Reputation: 720
I'm just pulling my hair out with python regexp's.
I have a string which contains the multi-line output from an os command.
One such line will contain a string like this following:
2015/04/13.16:26:07 156.0 GB of instance data copied, dev_iosecs 1887, dev_iorate 88.8 MB/s
I am wanting to parse out "156.0 GB" into two matching groups.
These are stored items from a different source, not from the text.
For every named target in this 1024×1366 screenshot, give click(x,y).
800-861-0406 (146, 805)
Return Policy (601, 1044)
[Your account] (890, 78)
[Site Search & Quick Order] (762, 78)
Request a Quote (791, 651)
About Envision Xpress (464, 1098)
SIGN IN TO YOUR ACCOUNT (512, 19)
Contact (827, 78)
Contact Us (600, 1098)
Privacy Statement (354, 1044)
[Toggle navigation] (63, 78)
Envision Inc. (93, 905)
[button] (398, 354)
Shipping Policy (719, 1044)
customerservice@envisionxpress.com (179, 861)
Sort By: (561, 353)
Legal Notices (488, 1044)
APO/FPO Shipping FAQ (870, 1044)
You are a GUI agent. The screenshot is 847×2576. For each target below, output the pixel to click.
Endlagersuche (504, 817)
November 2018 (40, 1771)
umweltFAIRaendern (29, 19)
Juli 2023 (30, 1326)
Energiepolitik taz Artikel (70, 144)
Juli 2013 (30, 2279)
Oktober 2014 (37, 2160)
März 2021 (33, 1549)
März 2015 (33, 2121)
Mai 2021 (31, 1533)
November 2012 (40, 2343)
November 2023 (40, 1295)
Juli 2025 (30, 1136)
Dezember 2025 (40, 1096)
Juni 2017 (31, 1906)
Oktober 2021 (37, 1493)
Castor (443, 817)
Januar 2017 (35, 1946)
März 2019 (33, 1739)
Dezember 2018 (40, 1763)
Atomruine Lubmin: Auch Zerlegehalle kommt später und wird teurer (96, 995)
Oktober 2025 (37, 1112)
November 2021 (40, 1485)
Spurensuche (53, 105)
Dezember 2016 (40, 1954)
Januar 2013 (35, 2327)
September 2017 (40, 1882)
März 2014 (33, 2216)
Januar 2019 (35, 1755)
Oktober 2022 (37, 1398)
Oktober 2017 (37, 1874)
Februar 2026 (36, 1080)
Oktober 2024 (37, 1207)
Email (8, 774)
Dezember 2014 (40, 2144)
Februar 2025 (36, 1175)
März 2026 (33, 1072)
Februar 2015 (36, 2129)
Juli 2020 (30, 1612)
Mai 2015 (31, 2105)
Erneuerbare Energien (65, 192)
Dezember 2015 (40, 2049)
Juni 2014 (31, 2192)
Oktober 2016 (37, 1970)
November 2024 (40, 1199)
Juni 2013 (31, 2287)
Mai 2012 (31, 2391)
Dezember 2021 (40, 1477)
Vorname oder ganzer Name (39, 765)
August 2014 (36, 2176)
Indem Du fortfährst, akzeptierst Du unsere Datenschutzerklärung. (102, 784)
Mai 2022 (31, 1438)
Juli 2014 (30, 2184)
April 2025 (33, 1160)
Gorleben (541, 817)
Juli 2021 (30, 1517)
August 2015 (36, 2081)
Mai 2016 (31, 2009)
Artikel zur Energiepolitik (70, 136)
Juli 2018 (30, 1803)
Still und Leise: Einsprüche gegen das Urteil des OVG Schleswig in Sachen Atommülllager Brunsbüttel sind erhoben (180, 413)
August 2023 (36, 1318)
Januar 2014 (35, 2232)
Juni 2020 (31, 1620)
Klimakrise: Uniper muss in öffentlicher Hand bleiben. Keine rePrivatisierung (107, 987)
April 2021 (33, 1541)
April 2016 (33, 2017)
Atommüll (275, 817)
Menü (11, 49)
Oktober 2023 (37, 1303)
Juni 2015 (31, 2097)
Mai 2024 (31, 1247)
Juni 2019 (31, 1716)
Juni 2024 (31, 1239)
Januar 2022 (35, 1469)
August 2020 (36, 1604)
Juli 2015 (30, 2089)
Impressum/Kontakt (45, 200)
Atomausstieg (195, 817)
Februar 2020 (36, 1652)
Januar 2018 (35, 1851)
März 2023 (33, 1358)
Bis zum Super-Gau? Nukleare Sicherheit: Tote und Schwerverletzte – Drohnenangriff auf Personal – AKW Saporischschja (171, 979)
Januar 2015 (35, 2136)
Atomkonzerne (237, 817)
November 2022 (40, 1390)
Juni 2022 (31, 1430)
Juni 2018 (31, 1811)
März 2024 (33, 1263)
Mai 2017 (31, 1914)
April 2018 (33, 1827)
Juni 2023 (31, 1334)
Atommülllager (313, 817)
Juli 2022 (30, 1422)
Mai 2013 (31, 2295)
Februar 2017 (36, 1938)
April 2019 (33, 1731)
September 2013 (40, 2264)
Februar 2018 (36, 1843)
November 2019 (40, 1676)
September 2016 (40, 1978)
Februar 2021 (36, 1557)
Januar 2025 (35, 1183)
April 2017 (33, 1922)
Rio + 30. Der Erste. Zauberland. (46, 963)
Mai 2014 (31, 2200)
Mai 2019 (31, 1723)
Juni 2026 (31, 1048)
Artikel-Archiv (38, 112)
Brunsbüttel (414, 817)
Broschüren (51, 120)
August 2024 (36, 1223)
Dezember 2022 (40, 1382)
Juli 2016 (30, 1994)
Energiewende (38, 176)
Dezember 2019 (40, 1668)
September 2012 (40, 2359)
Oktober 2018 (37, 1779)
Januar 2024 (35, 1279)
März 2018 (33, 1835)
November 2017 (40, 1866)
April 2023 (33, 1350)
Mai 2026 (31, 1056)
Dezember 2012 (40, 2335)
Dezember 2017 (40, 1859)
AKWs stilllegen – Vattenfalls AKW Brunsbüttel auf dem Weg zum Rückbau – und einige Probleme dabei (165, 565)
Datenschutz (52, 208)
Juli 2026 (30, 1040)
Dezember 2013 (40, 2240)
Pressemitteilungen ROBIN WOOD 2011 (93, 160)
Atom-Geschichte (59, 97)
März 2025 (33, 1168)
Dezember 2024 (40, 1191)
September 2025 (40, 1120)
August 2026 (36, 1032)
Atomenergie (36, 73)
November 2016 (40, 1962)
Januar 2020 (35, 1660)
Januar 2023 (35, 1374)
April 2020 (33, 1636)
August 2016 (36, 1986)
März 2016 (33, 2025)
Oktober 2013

This field can also contain TB, MB, KB and possibly even just byes but for now I just wanna focus on TB, MB and KB and I'll deal with the potential scenario where it's just bytes later if it arises.
if self.type == "cpinstance":
if re.search("of instance data copied", line):
m = re.match("(?P<datasize>\d[.][\d]) (?P<units>TB|GB|MB|KB) of instance data copied", line)
print m.group('datasize'), m.group('units')
if m.group('units') == "GB":
print "MATCH!!!!!"
I've tried scores of permutations of regexps and can't for the life of me get m.group to ever work.
Traceback (most recent call last):
File "./listInstances.py", line 187, in <module>
tscript = OSBTranscript(image.jobid)
File "/devel/REPO/PYLIB/osb.py", line 833, in __init__
print m.group('datasize'), m.group('units')
AttributeError: 'NoneType' object has no attribute 'group'
I'm sure it's something stupid staring me right in the face but currently eluding me. =p
Thanks for any help.
Upvotes: 0
Views: 36
Reputation: 70732
re.match()
matches from the beginning of the string, you need to use re.search()
which looks for the first location where the regular expression pattern produces a match ...
>>> import re
>>> s = '2015/04/13.16:26:07 156.0 GB of instance data copied, dev_iosecs 1887, dev_iorate 88.8 MB/s'
>>> m = re.search(r'(?P<datasize>\d+(?:\.\d+)?) (?P<units>[TGMK]B)', s)
>>> print m.group('datasize'), m.group('units')
156.0 GB
Note: Your regular expression inside of the <datasize>
named group was not matching as expected. You needed a quantifier to catch the entire pattern, so I modified it to allow for that as well.
Upvotes: 1
Reputation: 76194
match
always starts at the beginning of the line, so it will fail when it sees the date and time section. Try using search
instead of match
.
import re
line = "2015/04/13.16:26:07 156.0 GB of instance data copied, dev_iosecs 1887, dev_iorate 88.8 MB/s"
if re.search("of instance data copied", line):
m = re.search("(?P<datasize>\d[.][\d]) (?P<units>TB|GB|MB|KB) of instance data copied", line)
print m.group('datasize'), m.group('units')
if m.group('units') == "GB":
print "MATCH!!!!!"
Result:
6.0 GB
MATCH!!!!!
Good start, but it only matches one digit before the decimal point. try putting a star after your \d
. (or perhaps a plus, depending on whether you want to find numbers like ".5".)
import re
line = "2015/04/13.16:26:07 156.0 GB of instance data copied, dev_iosecs 1887, dev_iorate 88.8 MB/s"
if re.search("of instance data copied", line):
m = re.search("(?P<datasize>\d*[.][\d]) (?P<units>TB|GB|MB|KB) of instance data copied", line)
print m.group('datasize'), m.group('units')
if m.group('units') == "GB":
print "MATCH!!!!!"
Result:
156.0 GB
MATCH!!!!!
Upvotes: 2